- Sees room for more inflows amid light investor positioning
- Raised developing-nation bonds to overweight seven weeks ago
The world’s largest asset manager has turned bullish on developing-nation stocks after a three-month rally that pushed the benchmark index to the highest levels in a year.
BlackRock Inc. upgraded emerging-market equities to overweight from neutral, citing improved fundamentals and a stable outlook for the dollar as the Federal Reserve moves slowly in raising U.S. interest rates. The firm, which manages a total of $4.9 trillion of assets, similarly raised its outlook on developing-nation bonds last month.
The MSCI Emerging Markets Index is on pace for a third consecutive monthly gain as rebounding commodity prices and eased concern that the Fed will quicken the pace of U.S. monetary policy tightening increase the appeal of riskier assets. Fundamentals for developing-nation companies, which trade at a 24 percent discount to developed peers on a forward earnings basis, may improve further as they focus on controlling expenses and targeting profits, BlackRock’s Global Chief Investment Strategist Richard Turnill said in an e-mailed note Monday.
“A stable U.S. dollar, economic reform momentum and improving corporate fundamentals support the asset class,” Turnill said. “Investors have been warming up to emerging markets since February, and their risk appetite appears to be broadening.”
Sentiment toward emerging-market debt has been turning more positive this year among asset managers from JPMorgan Chase & Co. to Franklin Templeton as the Bloomberg Emerging Market Sovereign Bond Index rallied 15 percent. Investors have been more cautious in raising projections on developing-nation equities, which are often perceived as riskier than fixed-income securities.
More than half of the 470 companies in the MSCI benchmark index that have reported second-quarter earnings beat analysts’ estimates, data compiled by Bloomberg show. Earnings in emerging companies are projected to rise 14 percent in 2017, compared with 13 percent among those in developed nations.
The improved profit outlook spurred a $26 billion inflow into developing equity exchange-traded and mutual funds since February, Turnill said, citing data from EPFR Global. Investors have added $16.2 billion into U.S.-based emerging exchange-traded funds this year, compared with a $2.9 billion outflow in 2015, data compiled by Bloomberg show.

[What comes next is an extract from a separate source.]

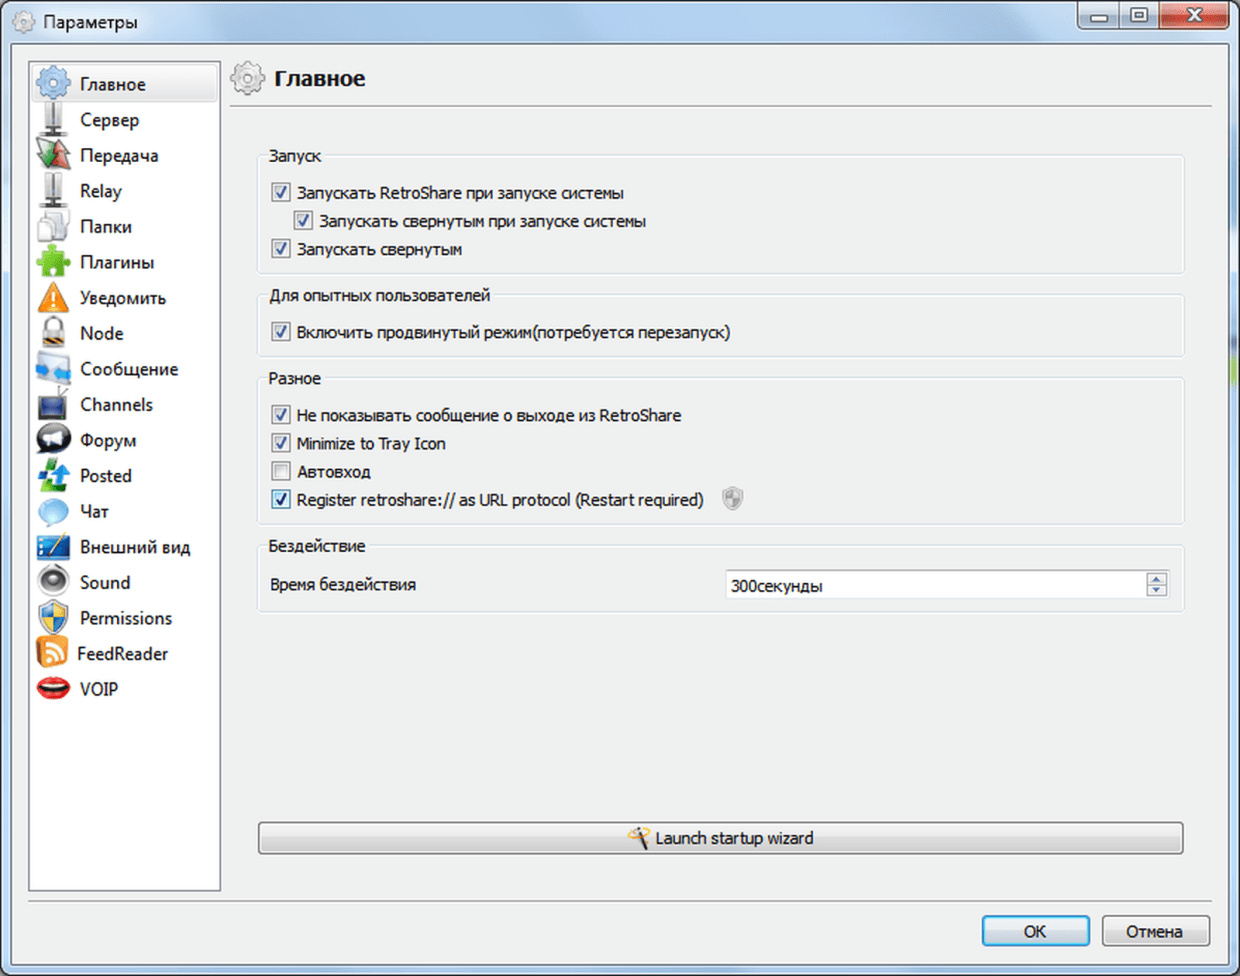The height and width of the screenshot is (976, 1240).
Task: Click the Плагины puzzle piece icon
Action: (x=53, y=262)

BlackRock’s upgrade of equities comes seven weeks after the money manager increased its outlook on developing-nation bonds to overweight.

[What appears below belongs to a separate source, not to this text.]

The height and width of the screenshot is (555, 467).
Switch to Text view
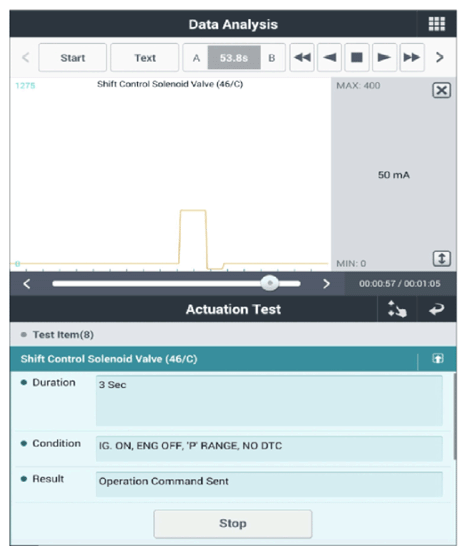tap(145, 58)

The MSCI emerging-market equity index retreated 0.7 percent Monday as commodity prices dropped and traders boosted bets for an increase in U.S. interest rates. Fed Vice Chairman Stanley Fischer indicated that a 2016 rate move is still under consideration as the U.S. economy is already close to meeting central bank targets. The gauge has rallied 15 percent in the past three months.